» **PROBLEM TO SOLVE**
Return the lines of the material below exactly, beginning with the line that has "Click the YouTube icon in Tutos button" in it and finishing with the line that has "Where should I" in it. Leave all pictures aside.

##### AVAILABLE DATA #####

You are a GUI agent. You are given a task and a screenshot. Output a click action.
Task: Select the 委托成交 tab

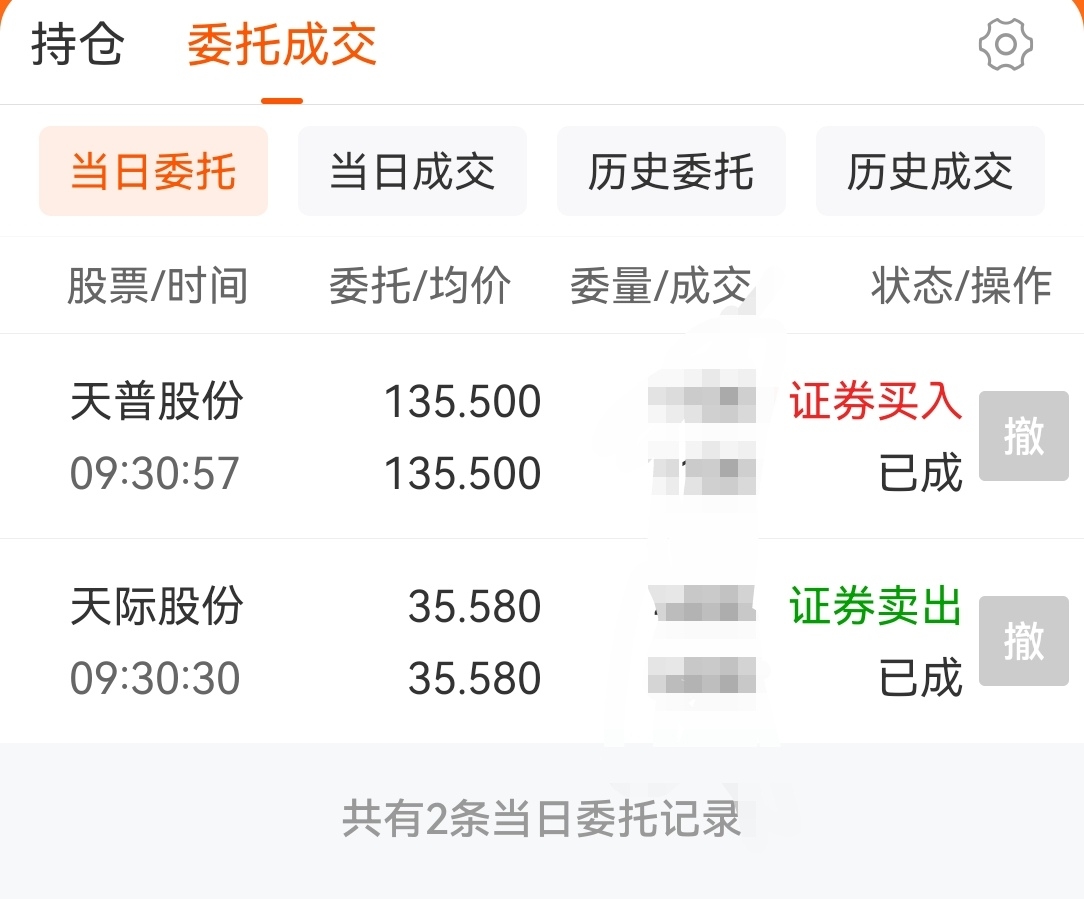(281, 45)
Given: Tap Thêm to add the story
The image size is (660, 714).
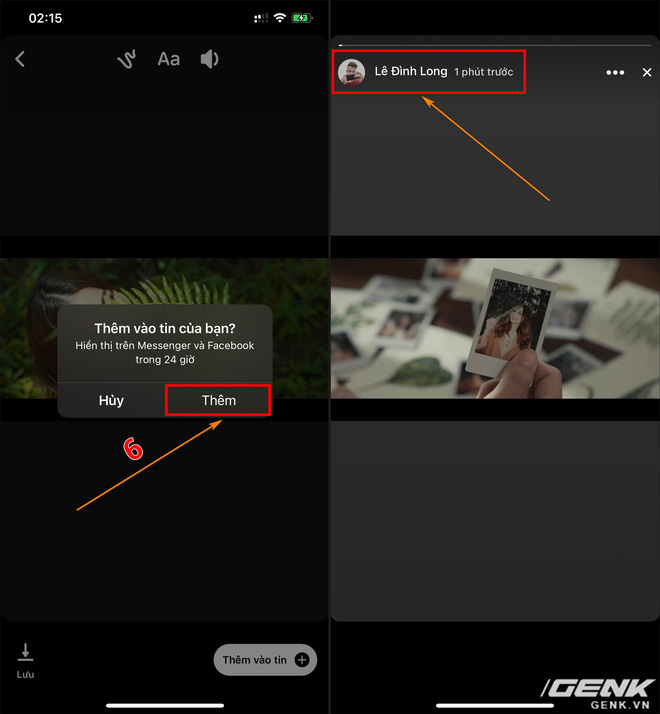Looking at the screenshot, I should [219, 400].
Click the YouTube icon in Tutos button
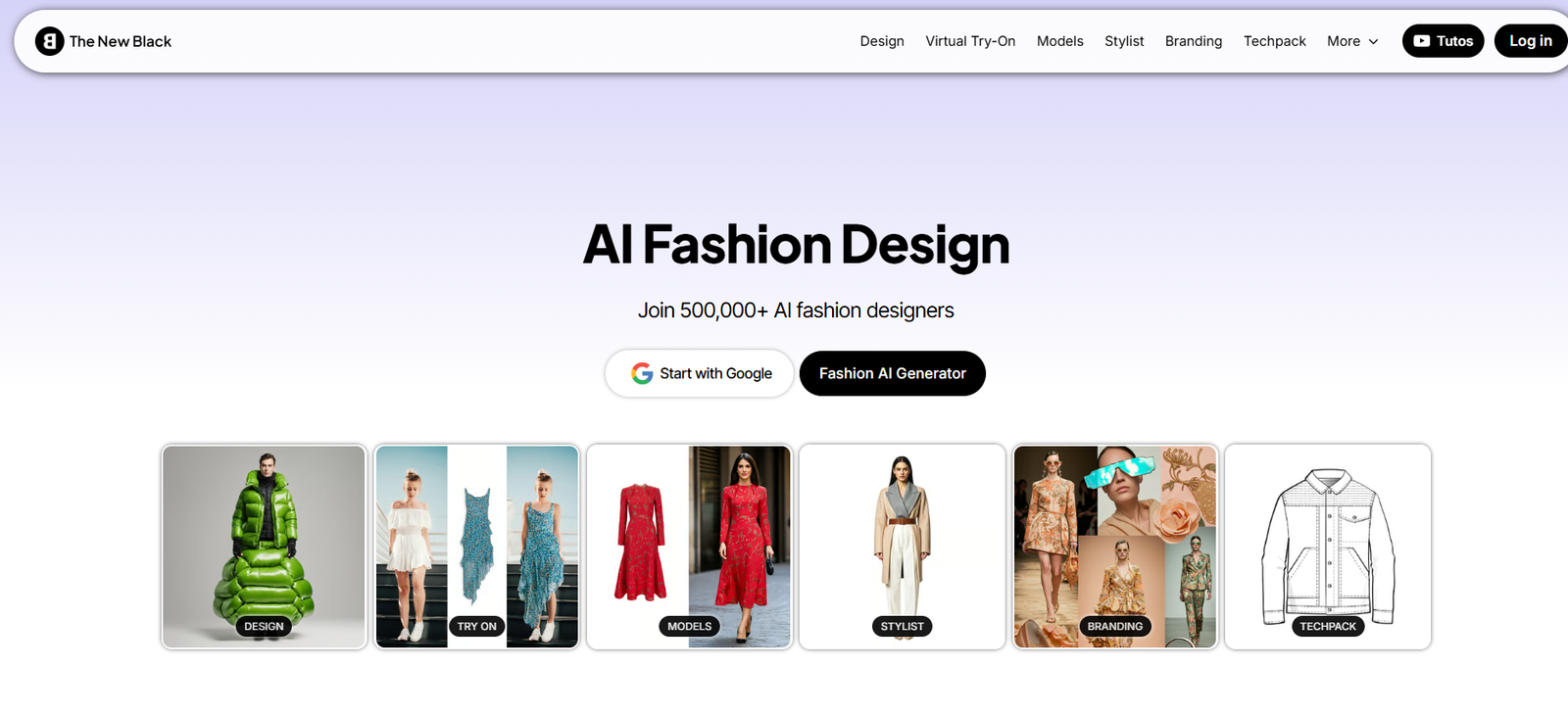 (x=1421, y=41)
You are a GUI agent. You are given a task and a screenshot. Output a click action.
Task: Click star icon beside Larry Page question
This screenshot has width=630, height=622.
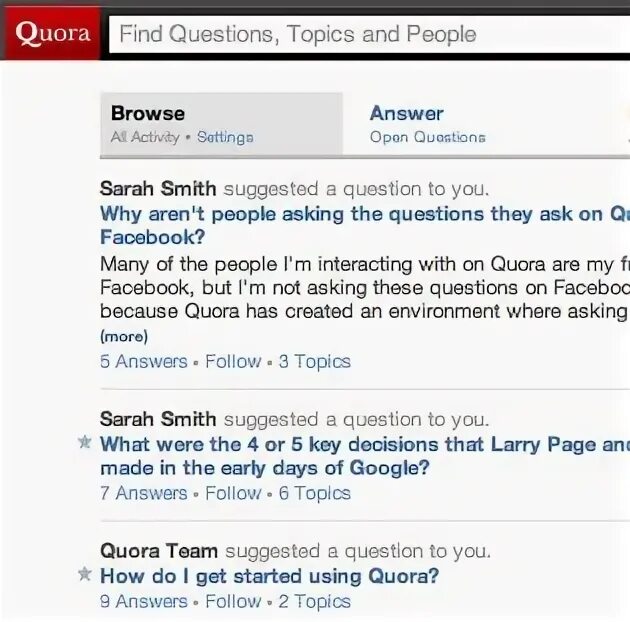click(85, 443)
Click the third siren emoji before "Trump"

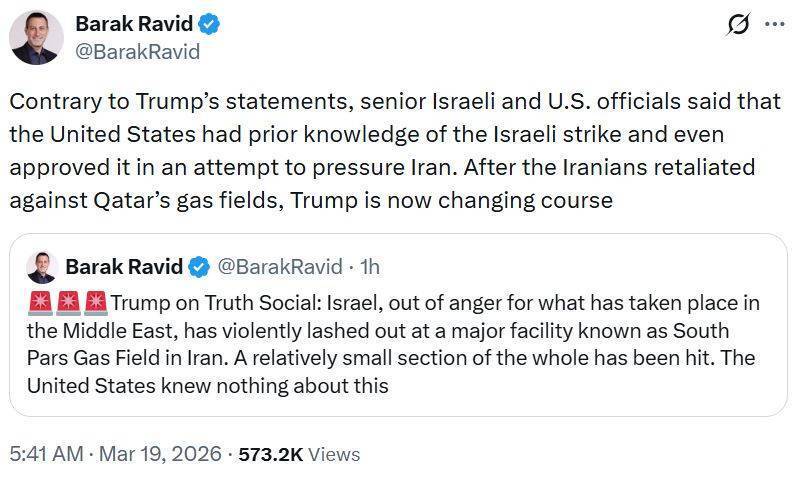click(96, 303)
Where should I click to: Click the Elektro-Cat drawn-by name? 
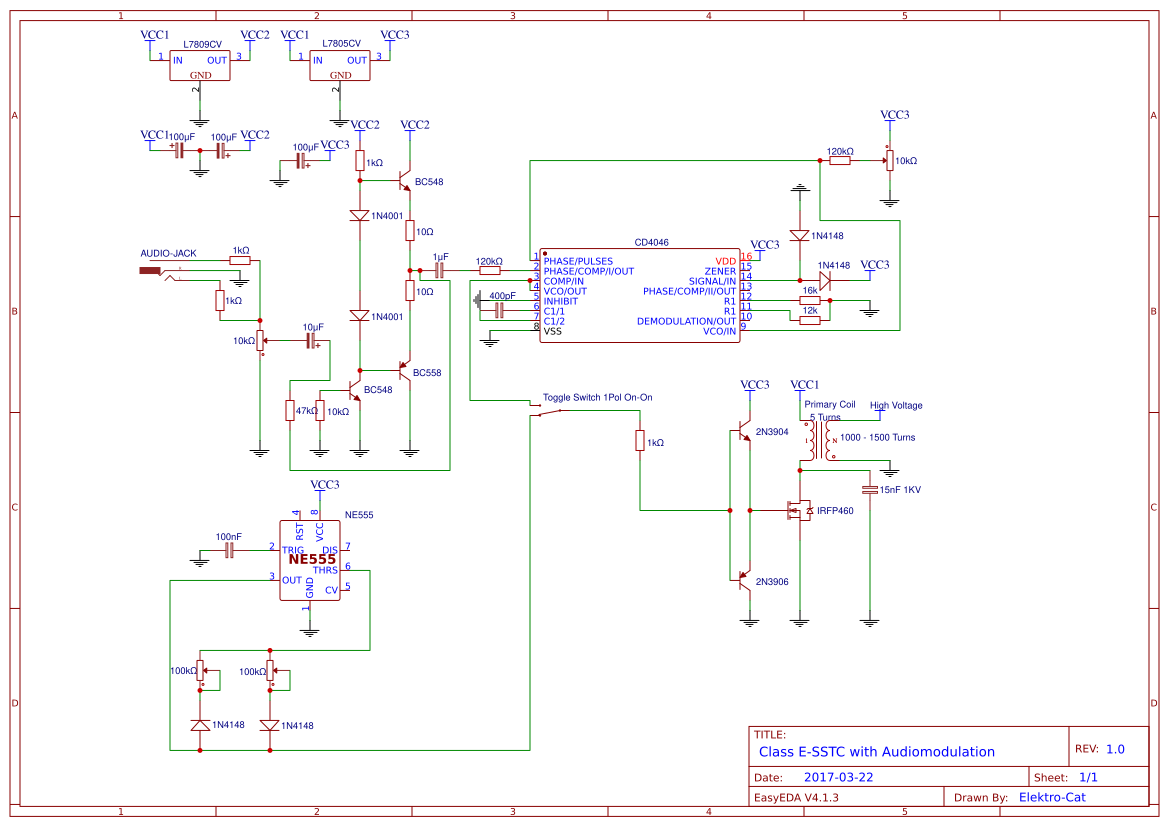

#####
##### AVAILABLE DATA #####

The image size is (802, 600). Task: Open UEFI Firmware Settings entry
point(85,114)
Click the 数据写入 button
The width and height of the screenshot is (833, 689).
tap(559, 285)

#####

» **EXPECTED ANSWER**
Click the YouTube icon in Tutos button
 (x=1421, y=41)
You are a GUI agent. You are given a task and a screenshot. Output a click action.
Task: Click star icon beside Larry Page question
This screenshot has width=630, height=622.
click(85, 443)
Click the third siren emoji before "Trump"

click(96, 303)
Where should I click to: Click the Elektro-Cat drawn-by name? 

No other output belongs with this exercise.